Extracted material START
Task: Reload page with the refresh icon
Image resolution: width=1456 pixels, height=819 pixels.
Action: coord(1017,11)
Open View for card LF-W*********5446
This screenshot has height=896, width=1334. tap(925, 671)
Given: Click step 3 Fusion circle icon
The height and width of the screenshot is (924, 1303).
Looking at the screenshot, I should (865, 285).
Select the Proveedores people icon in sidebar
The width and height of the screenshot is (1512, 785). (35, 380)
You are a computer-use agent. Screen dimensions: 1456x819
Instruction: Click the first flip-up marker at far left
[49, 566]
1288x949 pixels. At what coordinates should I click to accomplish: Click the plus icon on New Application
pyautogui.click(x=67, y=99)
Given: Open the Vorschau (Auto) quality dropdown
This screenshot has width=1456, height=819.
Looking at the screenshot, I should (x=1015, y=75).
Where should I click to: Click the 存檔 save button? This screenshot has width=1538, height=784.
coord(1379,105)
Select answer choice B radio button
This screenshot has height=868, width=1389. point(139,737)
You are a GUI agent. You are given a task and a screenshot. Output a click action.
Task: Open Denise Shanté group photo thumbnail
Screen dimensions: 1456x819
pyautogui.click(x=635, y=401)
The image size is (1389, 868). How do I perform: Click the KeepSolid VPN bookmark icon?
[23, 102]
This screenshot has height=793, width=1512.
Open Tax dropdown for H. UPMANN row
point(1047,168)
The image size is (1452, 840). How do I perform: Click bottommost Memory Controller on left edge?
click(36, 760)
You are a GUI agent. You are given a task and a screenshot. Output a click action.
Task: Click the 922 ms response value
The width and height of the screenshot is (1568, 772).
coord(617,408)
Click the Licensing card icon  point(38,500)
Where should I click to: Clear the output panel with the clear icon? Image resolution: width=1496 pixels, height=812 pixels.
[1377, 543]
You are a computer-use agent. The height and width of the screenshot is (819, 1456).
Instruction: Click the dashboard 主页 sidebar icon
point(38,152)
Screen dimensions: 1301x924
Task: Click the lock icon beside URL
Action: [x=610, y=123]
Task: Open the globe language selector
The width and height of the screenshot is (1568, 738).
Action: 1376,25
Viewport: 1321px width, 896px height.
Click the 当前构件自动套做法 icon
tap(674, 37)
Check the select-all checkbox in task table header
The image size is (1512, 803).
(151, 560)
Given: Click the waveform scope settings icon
Extracted material END
Output must be limited to the lines beginning with the one that contains "Given: Open the" and ending with the last line of the entries, reproduced exactly.

**Solution for this exercise**
Given: Open the Vorschau (Auto) quality dropdown
This screenshot has width=1456, height=819.
Looking at the screenshot, I should (x=1015, y=75).
Where should I click to: Click the 存檔 save button? This screenshot has width=1538, height=784.
coord(1379,105)
Select answer choice B radio button
This screenshot has height=868, width=1389. point(139,737)
You are a GUI agent. You are given a task and a screenshot. Output a click action.
Task: Open Denise Shanté group photo thumbnail
Screen dimensions: 1456x819
pyautogui.click(x=635, y=401)
The image size is (1389, 868). How do I perform: Click the KeepSolid VPN bookmark icon?
[23, 102]
This screenshot has height=793, width=1512.
Open Tax dropdown for H. UPMANN row
point(1047,168)
The image size is (1452, 840). How do I perform: Click bottommost Memory Controller on left edge?
click(36, 760)
You are a GUI agent. You are given a task and a screenshot. Output a click action.
Task: Click the 922 ms response value
The width and height of the screenshot is (1568, 772).
coord(617,408)
Click the Licensing card icon  point(38,500)
Where should I click to: Clear the output panel with the clear icon? Image resolution: width=1496 pixels, height=812 pixels.
[1377, 543]
You are a computer-use agent. The height and width of the screenshot is (819, 1456).
Instruction: Click the dashboard 主页 sidebar icon
point(38,152)
Screen dimensions: 1301x924
Task: Click the lock icon beside URL
Action: [x=610, y=123]
Task: Open the globe language selector
The width and height of the screenshot is (1568, 738).
Action: 1376,25
Viewport: 1321px width, 896px height.
Click the 当前构件自动套做法 icon
tap(674, 37)
Check the select-all checkbox in task table header
The image size is (1512, 803).
(151, 560)
Given: Click the waveform scope settings icon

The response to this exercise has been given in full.